Saturday, April 16, 2011

When All the Ducks are in a Row

I read this wonderful post by Jasmine Baucham on Ladies Against Feminism last week.  It addresses something we Christians don't think about very often.

Enjoy!

Once upon a time, there were two women attending a conference.
After one of the sessions, the speaker called all of the women in attendance to bow their heads and pray. One of the women bowed her covered head, lowered her unpainted eyes, and clasped her work-worn hands in front of her:
“God, I thank you that I am not like other women, who pursued college educations, worked outside of their homes, delayed marriage or children, and walk around in power suits instead of floral dresses. I homeschool my children. I submit to my husband. I go to a family integrated church every week.”
Sound familiar?
It’s a version of one of my favorite passages of Scripture, and, yes, I took a bit of creative license. It’s much better this way:
“Two men went up into the temple to pray, one a Pharisee and the other a tax collector. The Pharisee, standing by himself, prayed thus: ‘God, I thank you that I am not like other men, extortioners, unjust, adulterers, or even like this tax collector. I fast twice a week; I give tithes of all that I get.’ {Luke 18:10-12}

Here’s what I’m learning:

It’s so easy to sound like that Pharisee.

It’s so easy to feel like that Pharisee.

This article is for you, fellow Pharisee. You know who you are.
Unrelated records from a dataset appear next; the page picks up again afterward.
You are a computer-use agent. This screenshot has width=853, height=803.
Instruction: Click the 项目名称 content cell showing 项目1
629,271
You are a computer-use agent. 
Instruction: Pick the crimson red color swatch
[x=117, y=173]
There is a reason why I live my life the way that I do. There is a reason why I am a homeschool advocate, why I live at home with my family, why I make it a point to embrace and promote biblical femininity, why I have chosen to walk the path that I have…
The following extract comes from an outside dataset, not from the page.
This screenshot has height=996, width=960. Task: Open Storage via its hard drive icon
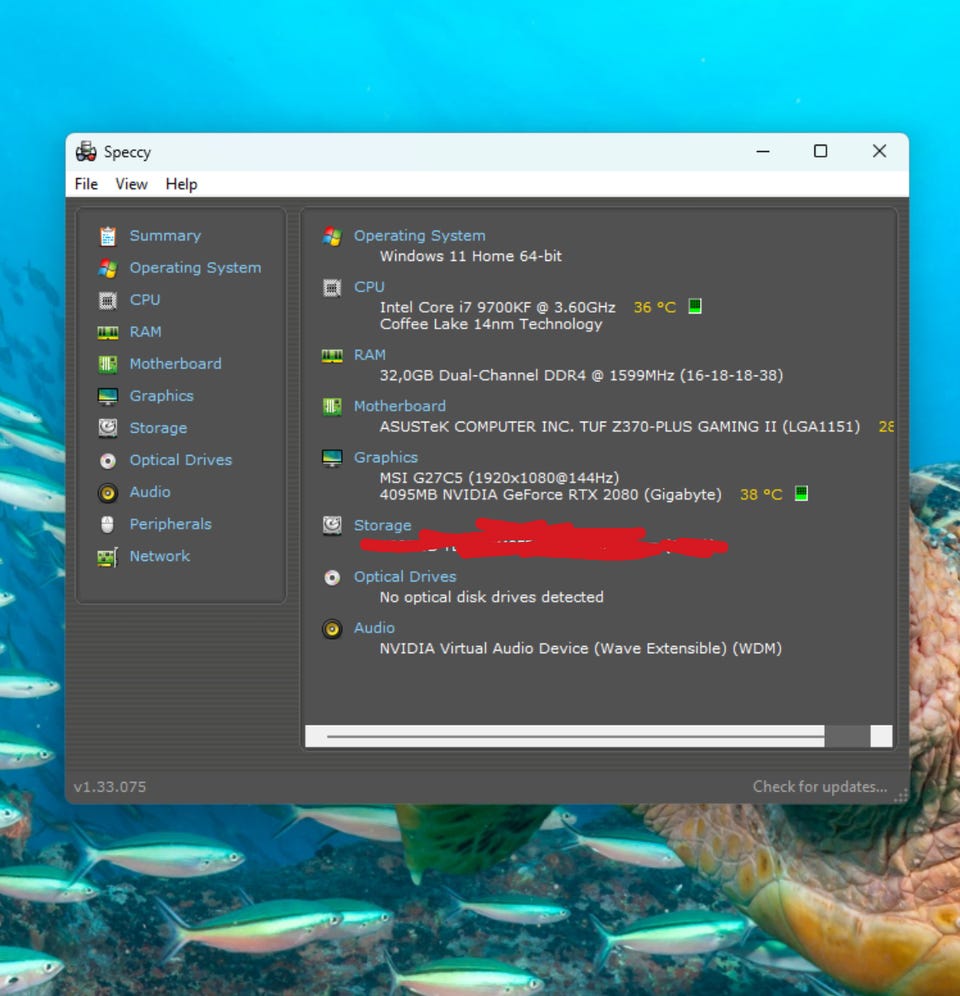pyautogui.click(x=108, y=428)
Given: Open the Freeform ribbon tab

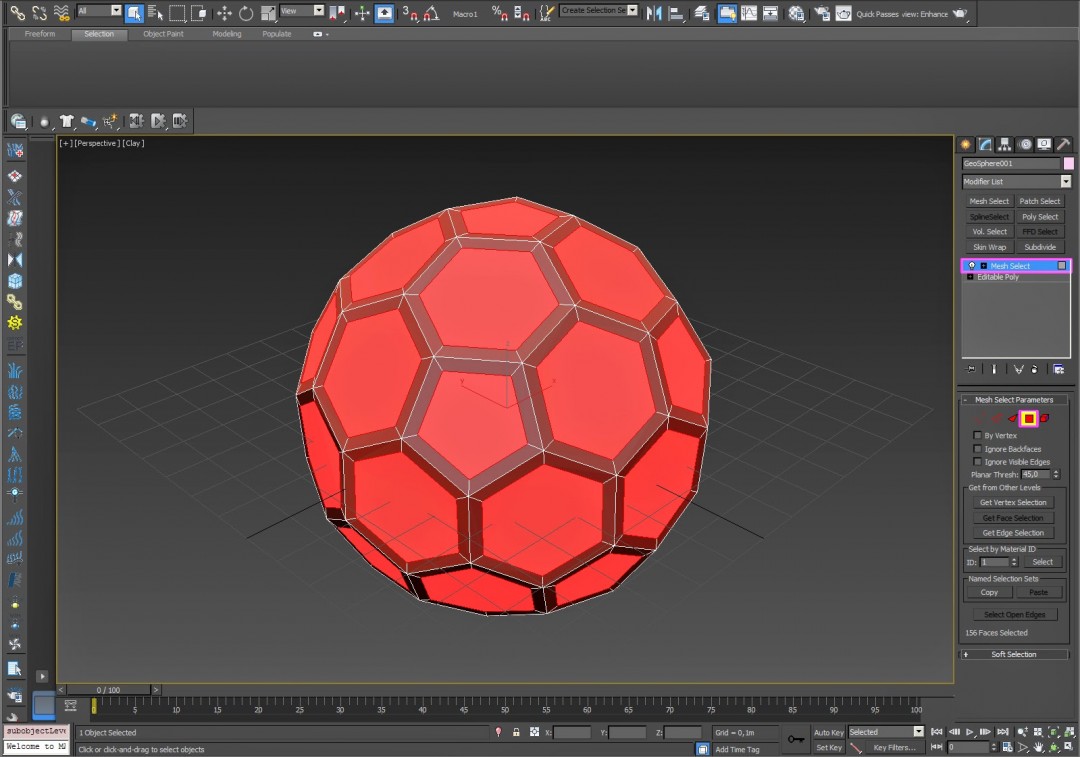Looking at the screenshot, I should tap(39, 33).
I want to bring glory to God in my every decision. I want to take every thought and action captive for his glory (2 Corinthians 10:5).

None of the things that Pharisee mentioned were necessarily bad things. In fact, they were very right and good things. But that Pharisee wasn’t thinking about God’s glory, and, so many times, neither am I. I’m thinking. “Whew! Thank goodness I’m not out there in the rat race like those girls.” “Thank goodness I’m not wrapped up in a bad relationship likethat woman.” “Thank goodness I am not like other men…”

What I’m learning lately is not that the decisions we make are not important. They are. But I’m learning that they mean nothing when they are not offered up to the Lord as humbly as the prayer of that second man:
But the tax collector, standing far off, would not even lift up his eyes to heaven, but beat his breast, saying, ‘God, be merciful to me, a sinner!’ {Luke 18:13}
If our convictions do not flow from a heart that realizes daily that it is only by God’s grace that we evendesire to please him… if the choices we make come from a prideful need to exalt ourselves above others… if we cannot reach out to others with the glorious news of the gospel because we somehow feel they are beneath us… if our gospel begins to include steps that will make the hearers look more like us than like Christ…

In essence our righteousness does not exceed those empty works of the Pharisee (Matthew 5:20), and unless our hope is solely in the righteousness of Christ Jesus (Romans 3:20, 1 John 2:2)…

We are no longer walking in grace. We are offering filthy rags (Isaiah 64:6). We are loveless, whitewashed tombs (Matthew 23:27, 1 Corinthians 13:1-3).

And we are not blessed, as that second man:
I tell you, this man went down to his house justified, rather than the other. For everyone who exalts himself will be humbled, but the one who humbles himself will be exalted. {Luke 18:14}
The good news? Well, the good news is the Good News.

We all fall woefully short in this area. The answer is neither to try to walk by the letter of the law, trusting in our own righteousness to save us… nor is it to cast aside all morals in a hedonistic free-for-all.

The answer is to proclaim and apply the gospel that quickens dead hearts and transforms lives instead of the behavior modification that turns virtue into an idol and whitewashes open tombs.

The answer is to lean on the finished work of Jesus Christ, and not on our own exertions. 

The answer is in our motive. Because all of the trappings of biblical womanhood are meaningless when the woman claiming to believe in “biblical” womanhood is more concerned with her own glory than that of the Author of the Word. A heart satisfied in Christ and fully applied to following him? That’s the goal.

Oh, what a sigh of relief, and, oh, what a balm for the soul! Oh, what sweet, sweet rest we find when our joy and purpose comes from seeking Christ and his will for our lives, and sharing our love for him with others… and nothing else.

Because what else do we really need?